■ **Collection entries**

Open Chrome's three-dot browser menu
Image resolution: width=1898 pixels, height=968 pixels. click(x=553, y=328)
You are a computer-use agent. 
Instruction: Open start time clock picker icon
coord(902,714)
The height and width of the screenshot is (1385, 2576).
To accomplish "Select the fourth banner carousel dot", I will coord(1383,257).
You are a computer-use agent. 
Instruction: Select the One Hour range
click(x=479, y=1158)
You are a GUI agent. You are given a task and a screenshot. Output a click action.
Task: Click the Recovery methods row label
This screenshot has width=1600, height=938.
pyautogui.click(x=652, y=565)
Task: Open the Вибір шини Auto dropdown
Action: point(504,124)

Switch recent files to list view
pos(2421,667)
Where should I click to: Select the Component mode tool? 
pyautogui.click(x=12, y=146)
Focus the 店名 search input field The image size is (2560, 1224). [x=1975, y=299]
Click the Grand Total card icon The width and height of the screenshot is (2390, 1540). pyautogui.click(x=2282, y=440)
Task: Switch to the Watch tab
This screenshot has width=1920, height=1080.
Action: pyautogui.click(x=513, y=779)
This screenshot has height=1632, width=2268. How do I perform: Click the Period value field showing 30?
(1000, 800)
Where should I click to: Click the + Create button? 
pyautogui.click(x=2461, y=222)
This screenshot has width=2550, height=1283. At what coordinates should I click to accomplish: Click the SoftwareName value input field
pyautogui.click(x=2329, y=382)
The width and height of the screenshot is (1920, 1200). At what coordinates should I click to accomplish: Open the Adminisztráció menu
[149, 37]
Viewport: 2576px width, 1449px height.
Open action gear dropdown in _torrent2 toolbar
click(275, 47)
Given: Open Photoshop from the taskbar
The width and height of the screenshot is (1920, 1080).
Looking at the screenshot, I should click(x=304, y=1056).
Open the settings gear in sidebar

■ **Goal of the exercise**
Exact copies of the lines from the one holding "Given: Open Photoshop from the taskbar" to the end of the entries are all that should be written.

■ **Written response**
Given: Open Photoshop from the taskbar
The width and height of the screenshot is (1920, 1080).
Looking at the screenshot, I should click(x=304, y=1056).
Open the settings gear in sidebar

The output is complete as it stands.